About this exercise :: Copy the records below in full, keeping each word as it is but omitting the pictures.

⁂

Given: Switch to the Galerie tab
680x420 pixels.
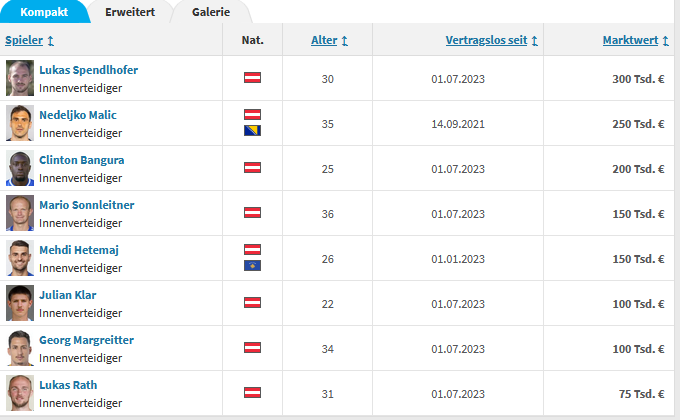Looking at the screenshot, I should (211, 12).
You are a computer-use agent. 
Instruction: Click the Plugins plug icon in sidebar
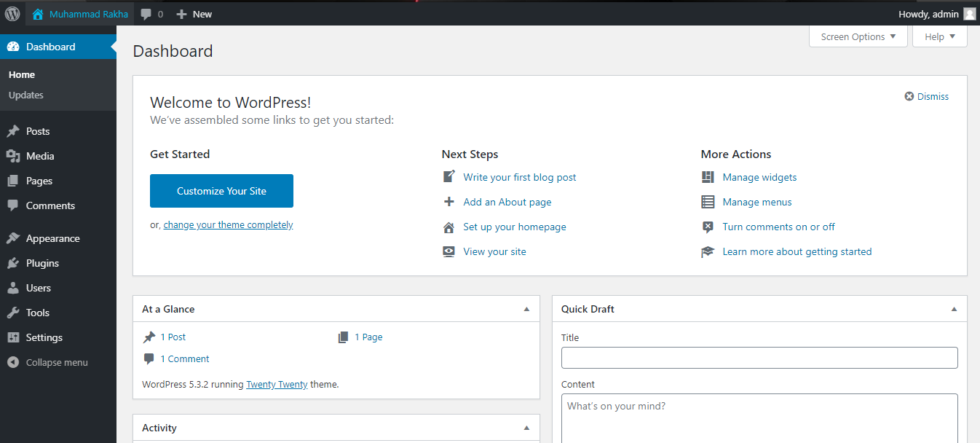click(13, 263)
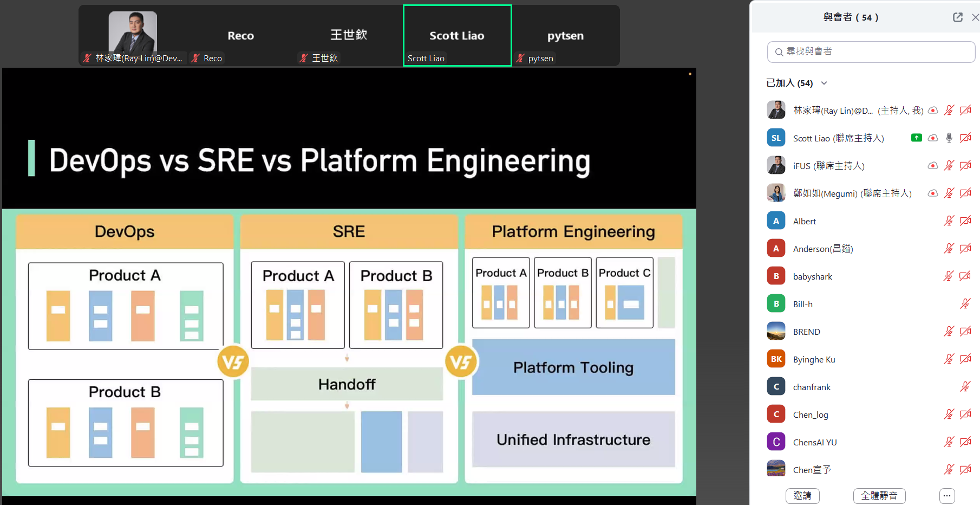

⁂

Exercise output ::
Given: Switch to the Galerie tab
680x420 pixels.
Looking at the screenshot, I should (211, 12).
You are a computer-use agent. 
Instruction: Click the Plugins plug icon in sidebar
click(13, 263)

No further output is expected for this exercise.